*** TEXT EXCERPT ***

A study from Washington state allegedly finds that variants of concern, including Delta create a greater risk of hospitalization among the unvaccinated but not among the vaxed.  I don’t believe it.  First of all, there were almost no vaccinated people when the original strain was dominant.  And we have the usual issues with unrepresentative sampling due to varying detection rates and the failure to account for prior infection.  (Medrxiv Paper)

The pre-existing immune system state of an individual obviously will have a lot to do with whether they are infected on exposure and how serious any illness is.  One part of that pre-existing state may be the adaptive immunity resulting from prior seasonal coronavirus infection.  This paper finds that while it doesn’t appear that the antibodies from those seasonal infections do much to stop CV-19, an infection or vaccination seems to pump up those seasonal CV antibodies.  (Medrxiv Paper)

This was largely a modeling study, so not sure about the findings, but an interesting approach to understanding aerosols and spread in restaurants, suggesting great heterogeneity among individuals, largely dependent on viral load.  (Medrxiv Paper)

Join the discussion 5 Comments

  • Abhijit Bakshi says:

    “…in the week ending August 7, 60% of hospitalizations were in the vaxed, although the population was 80% fully vaxed, so there remains some effectiveness.”

*** End of TEXT EXCERPT ***

## TASKS TO PERFORM:
(1) In the COVID research excerpt, what kind of study was the one on aerosols and spread in restaurants?
(2) The COVID research excerpt names the reasons the writer doubts the Washington state study. List all of them.
(3) Duplicate the part of the COVID research excerpt starting with "This was largely" and going on through "load.  (Medrxiv Paper)".
Please rely on the COVID research excerpt alone.

*** AVAILABLE DATA ***

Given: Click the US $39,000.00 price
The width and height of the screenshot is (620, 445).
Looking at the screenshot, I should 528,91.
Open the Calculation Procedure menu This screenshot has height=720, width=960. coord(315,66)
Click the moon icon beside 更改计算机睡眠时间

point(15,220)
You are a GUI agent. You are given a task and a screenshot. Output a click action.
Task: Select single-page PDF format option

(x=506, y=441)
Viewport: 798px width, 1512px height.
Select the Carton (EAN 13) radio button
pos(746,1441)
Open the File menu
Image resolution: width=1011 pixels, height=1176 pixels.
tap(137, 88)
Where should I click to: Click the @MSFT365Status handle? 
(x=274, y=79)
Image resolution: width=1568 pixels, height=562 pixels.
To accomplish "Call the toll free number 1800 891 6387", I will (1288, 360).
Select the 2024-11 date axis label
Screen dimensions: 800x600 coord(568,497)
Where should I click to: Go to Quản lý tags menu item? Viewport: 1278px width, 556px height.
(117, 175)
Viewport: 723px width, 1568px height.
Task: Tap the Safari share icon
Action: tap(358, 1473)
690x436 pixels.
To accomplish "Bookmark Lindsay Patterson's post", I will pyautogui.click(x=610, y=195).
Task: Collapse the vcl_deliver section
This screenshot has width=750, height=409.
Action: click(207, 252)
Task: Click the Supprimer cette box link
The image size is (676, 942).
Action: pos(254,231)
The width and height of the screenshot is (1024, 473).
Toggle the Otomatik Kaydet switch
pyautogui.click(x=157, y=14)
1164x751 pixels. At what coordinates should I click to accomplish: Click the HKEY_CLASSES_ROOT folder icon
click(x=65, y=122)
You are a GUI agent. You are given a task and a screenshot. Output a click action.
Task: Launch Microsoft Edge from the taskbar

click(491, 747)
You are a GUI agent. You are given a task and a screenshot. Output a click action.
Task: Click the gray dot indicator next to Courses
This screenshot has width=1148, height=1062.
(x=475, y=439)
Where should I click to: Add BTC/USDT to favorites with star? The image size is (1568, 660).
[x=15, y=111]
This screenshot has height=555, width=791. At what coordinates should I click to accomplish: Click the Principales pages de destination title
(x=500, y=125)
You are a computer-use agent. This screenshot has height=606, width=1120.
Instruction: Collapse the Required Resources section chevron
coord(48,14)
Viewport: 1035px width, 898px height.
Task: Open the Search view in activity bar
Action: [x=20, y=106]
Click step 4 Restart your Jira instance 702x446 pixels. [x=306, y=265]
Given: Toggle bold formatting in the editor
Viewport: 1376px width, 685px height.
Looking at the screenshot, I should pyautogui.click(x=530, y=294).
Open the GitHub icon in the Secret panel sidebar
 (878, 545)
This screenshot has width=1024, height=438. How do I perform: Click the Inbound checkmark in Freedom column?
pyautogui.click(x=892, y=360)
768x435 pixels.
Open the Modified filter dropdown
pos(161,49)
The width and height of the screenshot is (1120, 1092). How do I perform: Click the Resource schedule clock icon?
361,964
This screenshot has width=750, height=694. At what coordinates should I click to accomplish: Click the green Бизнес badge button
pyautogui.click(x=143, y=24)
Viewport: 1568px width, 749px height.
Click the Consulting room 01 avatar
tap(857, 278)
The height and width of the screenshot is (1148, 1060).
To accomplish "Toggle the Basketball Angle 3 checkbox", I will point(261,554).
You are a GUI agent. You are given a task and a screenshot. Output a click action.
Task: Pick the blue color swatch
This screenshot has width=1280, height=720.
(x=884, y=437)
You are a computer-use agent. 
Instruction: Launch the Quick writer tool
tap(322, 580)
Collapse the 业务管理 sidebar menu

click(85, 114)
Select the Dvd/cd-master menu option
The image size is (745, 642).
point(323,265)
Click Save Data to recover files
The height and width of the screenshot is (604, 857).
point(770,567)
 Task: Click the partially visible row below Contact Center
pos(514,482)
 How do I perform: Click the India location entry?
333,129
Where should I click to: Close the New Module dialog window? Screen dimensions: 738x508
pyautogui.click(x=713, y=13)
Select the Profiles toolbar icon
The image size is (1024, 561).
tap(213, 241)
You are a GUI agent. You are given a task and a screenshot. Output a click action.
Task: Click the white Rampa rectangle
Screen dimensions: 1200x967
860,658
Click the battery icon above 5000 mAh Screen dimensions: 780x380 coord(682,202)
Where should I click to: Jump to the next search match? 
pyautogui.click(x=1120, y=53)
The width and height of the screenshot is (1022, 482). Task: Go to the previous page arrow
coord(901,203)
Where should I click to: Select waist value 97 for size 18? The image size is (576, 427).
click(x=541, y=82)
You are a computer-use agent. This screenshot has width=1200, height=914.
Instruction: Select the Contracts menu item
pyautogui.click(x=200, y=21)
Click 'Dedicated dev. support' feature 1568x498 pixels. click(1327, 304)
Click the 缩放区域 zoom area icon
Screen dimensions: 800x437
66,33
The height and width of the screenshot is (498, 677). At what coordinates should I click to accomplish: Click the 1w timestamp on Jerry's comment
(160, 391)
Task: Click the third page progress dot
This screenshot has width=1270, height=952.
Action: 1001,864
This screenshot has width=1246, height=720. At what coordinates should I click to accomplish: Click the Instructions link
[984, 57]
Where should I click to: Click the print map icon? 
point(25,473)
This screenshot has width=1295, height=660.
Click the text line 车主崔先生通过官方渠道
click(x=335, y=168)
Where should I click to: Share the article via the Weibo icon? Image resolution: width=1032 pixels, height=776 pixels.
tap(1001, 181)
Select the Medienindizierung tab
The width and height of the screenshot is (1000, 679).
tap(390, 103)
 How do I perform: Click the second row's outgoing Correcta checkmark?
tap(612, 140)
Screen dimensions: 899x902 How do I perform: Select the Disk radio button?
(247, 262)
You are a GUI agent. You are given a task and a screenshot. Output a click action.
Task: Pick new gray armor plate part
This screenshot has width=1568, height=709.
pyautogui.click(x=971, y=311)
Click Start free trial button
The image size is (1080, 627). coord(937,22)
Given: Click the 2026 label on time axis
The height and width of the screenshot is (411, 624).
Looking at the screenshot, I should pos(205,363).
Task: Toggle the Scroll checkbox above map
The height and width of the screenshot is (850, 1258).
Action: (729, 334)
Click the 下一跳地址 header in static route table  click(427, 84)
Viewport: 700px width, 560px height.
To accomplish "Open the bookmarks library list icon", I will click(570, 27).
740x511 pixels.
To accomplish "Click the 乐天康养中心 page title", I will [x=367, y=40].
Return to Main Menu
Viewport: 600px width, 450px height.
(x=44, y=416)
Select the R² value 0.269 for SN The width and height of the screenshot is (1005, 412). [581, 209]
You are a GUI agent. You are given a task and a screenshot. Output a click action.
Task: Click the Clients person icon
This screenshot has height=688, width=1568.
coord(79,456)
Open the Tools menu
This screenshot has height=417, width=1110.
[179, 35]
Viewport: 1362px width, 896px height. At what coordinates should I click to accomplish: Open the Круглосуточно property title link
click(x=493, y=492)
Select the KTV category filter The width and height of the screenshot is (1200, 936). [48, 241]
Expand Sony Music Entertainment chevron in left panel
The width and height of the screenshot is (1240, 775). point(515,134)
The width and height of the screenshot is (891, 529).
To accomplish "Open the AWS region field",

*** End of AVAILABLE DATA ***

## SOLUTION SET:
(1) It was largely a modeling study.

(2)
- There were almost no vaccinated people when the original strain was dominant.
- Sampling is unrepresentative due to varying detection rates.
- The study fails to account for prior infection.

(3)
This was largely a modeling study, so not sure about the findings, but an interesting approach to understanding aerosols and spread in restaurants, suggesting great heterogeneity among individuals, largely dependent on viral load.  (Medrxiv Paper)